Вещь в себе. Ольга Акулина, Иосиф Дашевский

Вещь в себе. Ольга Акулина, Иосиф Дашевский

Одно из наиболее интересных свойств названия, которое приписывают, назначают выставке, — это ситуация негласного принятия ее концептуальных оснований, обеспечивающих успех культурному событию. В то же самое время, смысл названия, благодаря своей априорной многозначности, может существовать независимо от задействованных уровней артикуляции языка, создавая по отношению к концепции выставки пространство рекурсии. В такой игре с названием, описываемым как будто внутри самого себя, участвуют скульптор и дизайнер Иосиф Дашевский и живописец Ольга Акулина. Обращаясь к понятию «вещь в себе», художники запускают неконтролируемый процесс согласия и одновременно разночтения в интерпретации то ли строго философского термина Иммануила Канта, то ли его дальнейшего влияния на историю философии и онтологию искусства, то ли аффирмативной формулы, лишившейся вследствие постоянного, повседневного употребления очевидных коннотаций. Важна здесь не столько степень узнавания и стремление точно угадать исходный контекст, сколько обозначение экспозиционного момента взаимодействия скульптур Дашевского со станковыми картинами Акулиной.

Оба художника работают с проблемой доступа к внутреннему опыту и возможностями его передачи средствами искусства. Скульптурные композиции Дашевского связаны и в какой-то степени даже иллюстрируют различные модели воспроизводства религиозного опыта в современном мире, которые сегодня исследуются направлением постсекуляризм. Объединяя «канонические» скульптурные материалы, такие как дерево, металл, камень и кость с нитями, фрагментами фресок, мехом и зеркалом, мастер создаёт скульптуры, которые скульптуры выступают как своего рода места подразумеваемого религиозного действия, семантические «ловушки» для ритуала, персонального толкования религиозного символа, понятия или сюжета. Живопись Акулиной, наоборот, порывает с этой «комбинаторной» теологией в пользу уединённого, «герметичного» взгляда фланера, чьё направленное зрение укоренено в пространстве города в качестве исторического следования трагедиям и тревогам, связанным с его отдельными частями. Парадоксальным образом, подобная индивидуальная антропология города работает как оптический взрыв, как механизм срыва его привычного визуального опознания: слом по ту сторону урбанистической политики, высота вне утилитарного подсчета жилищной этажности, молчание как форма памяти о забытом, утраченном, заколоченном прошлом.
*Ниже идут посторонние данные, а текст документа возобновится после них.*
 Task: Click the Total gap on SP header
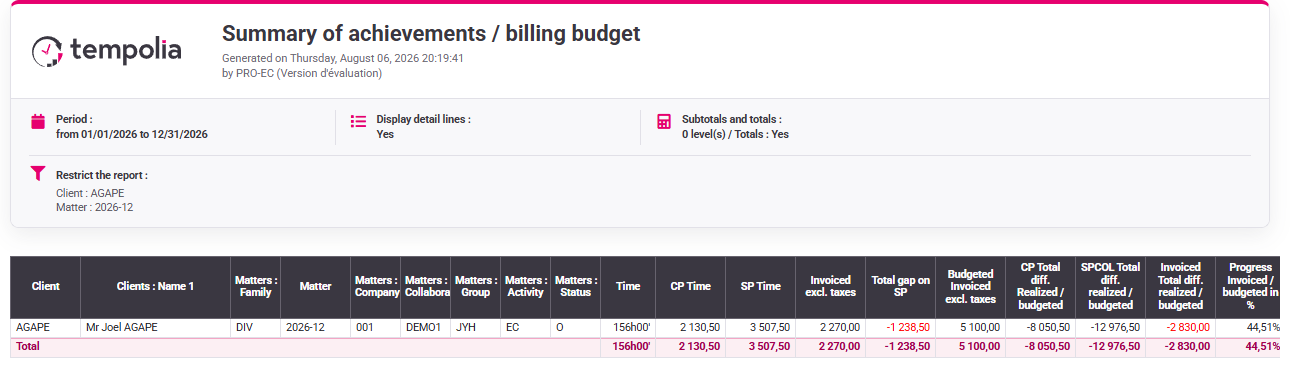900,287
Искусство Дашевского и Акулиной формируется, следовательно, как способность к сообщению определённого рода, транслируемое художественным объектом. Но для этого художники «рискуют» своим собственным бытием автора, чтобы сообщение, а значит и все ему сопутствующие компоненты расположились на пределе небытия некогда признаваемого авторства, получили тотально суверенный смысл. Но что значит этот смысл? Принадлежа миру сакрального, он теряет всякую связь с иерархией, господством и контролем; поэтому и суверенность, доступная во внутреннем опыте, который благодаря искусству, оказывается опытом внешнего, опытом самой соотнесенности с Другим, рассматривается уже не как эффект, возникающий в пространстве связей, выстраиваемых по модели «господство — рабство», но как эффект сообщения, бытия-вместе. Ведь именно со-действие материалов и производимый посредством их свойств образ намечают в экспозиции движение от публичного к безличному проявлению вещей, определяющих доступ уже к художественному объекту через самоотрицание и поиск «подлинной», ненормативной суверенности как для самих художников, так и для зрителей.

Александр Саленков, искусствовед



Подробности

  • Открытие: 23 июля 2017 г. в 16:00
  • Дни работы: 24 июля — 25 июля 2017 г.